Contrairement aux idées reçues, l’aide alimentaire ne constitue pas un « coût » exorbitant pour l’Etat. Une étude menée récemment par notre Observatoire montre que grâce à la confiance et à la générosité de nos concitoyens, les Restos démultiplient l’efficacité du financement public à travers le déploiement de quatre fois plus de moyens sur le terrain. Autrement dit, si on tient compte de la défiscalisation, de l’action des 73 000 bénévoles, des mises à dispositions de locaux, etc… pour un euro d’argent public investi, c’est quatre euros déployés par les Restos du Cœur pour leurs missions, des missions essentielles à la cohésion sociale du pays. Bref, Si l’Etat voulait faire ce que nous faisons, cela lui coûterait quatre fois plus cher.
Que demandez-vous d’autre au gouvernement ?
Il est essentiel pour nous que le gouvernement encourage de façon forte et déterminée la générosité et l’engagement. C’est pourquoi nous demandons la pérennisation du plafond à 1 000 euros de la loi Coluche, qui a largement démontré son efficacité, ainsi que la mise en place d’un crédit d’impôts pour les abandons de frais des bénévoles, eux aussi touchés par l’inflation. L’ ensemble du monde associatif réclame cette dernière mesure.
Que pensez-vous de la suppression par un vote du Sénat de l’aide médicale de l’Etat (AME) pour les personnes sans papiers ?

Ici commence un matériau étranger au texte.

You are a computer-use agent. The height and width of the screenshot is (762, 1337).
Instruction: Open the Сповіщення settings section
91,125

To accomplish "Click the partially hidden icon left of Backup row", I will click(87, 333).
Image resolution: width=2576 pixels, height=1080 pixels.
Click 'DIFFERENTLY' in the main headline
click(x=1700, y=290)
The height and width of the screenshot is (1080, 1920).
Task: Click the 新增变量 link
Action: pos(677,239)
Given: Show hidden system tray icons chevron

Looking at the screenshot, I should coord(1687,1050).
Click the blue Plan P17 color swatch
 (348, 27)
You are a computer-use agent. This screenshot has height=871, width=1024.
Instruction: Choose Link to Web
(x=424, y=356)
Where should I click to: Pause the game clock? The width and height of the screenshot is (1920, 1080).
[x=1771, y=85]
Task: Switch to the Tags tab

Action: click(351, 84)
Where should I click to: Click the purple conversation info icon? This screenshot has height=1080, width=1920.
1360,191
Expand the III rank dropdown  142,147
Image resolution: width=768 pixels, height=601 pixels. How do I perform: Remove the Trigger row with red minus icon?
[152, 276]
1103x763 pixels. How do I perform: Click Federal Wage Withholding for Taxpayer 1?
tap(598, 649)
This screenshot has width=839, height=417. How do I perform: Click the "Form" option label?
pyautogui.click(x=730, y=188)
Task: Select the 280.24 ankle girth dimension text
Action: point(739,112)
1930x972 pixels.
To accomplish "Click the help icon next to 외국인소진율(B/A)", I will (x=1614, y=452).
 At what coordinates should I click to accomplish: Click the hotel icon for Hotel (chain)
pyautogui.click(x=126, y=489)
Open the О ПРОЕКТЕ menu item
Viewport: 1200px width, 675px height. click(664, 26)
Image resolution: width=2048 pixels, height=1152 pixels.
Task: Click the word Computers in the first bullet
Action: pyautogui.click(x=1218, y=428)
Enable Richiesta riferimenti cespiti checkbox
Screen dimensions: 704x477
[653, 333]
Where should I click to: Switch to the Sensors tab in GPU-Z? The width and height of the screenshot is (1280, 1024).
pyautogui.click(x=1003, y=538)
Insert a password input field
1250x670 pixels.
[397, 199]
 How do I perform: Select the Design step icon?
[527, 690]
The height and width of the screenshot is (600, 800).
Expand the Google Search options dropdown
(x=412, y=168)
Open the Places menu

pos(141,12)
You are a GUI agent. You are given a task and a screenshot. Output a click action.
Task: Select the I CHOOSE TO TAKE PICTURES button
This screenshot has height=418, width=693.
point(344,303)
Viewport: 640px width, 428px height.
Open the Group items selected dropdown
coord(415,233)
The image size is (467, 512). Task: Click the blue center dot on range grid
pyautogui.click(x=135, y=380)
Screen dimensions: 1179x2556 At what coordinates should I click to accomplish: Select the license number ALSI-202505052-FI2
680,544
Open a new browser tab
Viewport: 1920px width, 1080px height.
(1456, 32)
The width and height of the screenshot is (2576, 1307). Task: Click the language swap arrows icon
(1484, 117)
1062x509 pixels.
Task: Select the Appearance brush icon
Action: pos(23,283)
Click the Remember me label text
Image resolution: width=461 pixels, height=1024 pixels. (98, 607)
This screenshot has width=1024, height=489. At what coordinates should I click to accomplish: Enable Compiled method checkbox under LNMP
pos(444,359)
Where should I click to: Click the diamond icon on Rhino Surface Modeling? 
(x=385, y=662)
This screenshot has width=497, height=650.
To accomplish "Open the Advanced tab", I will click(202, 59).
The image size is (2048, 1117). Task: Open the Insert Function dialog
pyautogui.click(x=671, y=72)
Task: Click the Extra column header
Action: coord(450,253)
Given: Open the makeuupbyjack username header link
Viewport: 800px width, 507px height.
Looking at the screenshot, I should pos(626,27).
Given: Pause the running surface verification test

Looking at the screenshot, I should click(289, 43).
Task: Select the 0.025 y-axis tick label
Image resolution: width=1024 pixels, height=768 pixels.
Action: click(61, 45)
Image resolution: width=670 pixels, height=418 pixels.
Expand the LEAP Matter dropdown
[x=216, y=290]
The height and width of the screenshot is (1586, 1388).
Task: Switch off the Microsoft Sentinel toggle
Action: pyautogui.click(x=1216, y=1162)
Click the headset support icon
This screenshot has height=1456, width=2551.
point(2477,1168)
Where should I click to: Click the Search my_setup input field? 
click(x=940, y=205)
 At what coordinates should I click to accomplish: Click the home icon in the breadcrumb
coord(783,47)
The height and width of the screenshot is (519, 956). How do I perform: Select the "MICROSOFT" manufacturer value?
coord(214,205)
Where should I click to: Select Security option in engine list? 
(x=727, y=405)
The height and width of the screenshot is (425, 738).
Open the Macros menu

Entraver l’accès aux soins pour les plus démunis, quels que soient leur parcours, leur origine, est pour nous totalement contraire au principe d’accueil inconditionnel qui fonde notre association. Les parlementaires et le gouvernement doivent se ressaisir.
Et du conditionnement du RSA à une action de bénévolat ?
Reposons les termes du débat : est- ce qu’une activité comme le bénévolat pour les personnes au RSA facilite l’insertion et permet à des personnes éloignées de l’emploi de reprendre confiance ? Oui, sans hésitation, et ce n’est pas un hasard si 15 % des bénévoles aux Restos sont aussi des personnes accueillies ! Cela fait pleinement partie de nos missions sociales. Ce que nous rejetons en revanche, c’est l’obligation d’activité, car du bénévolat obligatoire n’est plus du bénévolat, et surtout parce que toute obligation aboutit toujours à la même chose : fragiliser ceux qui sont les plus exclus.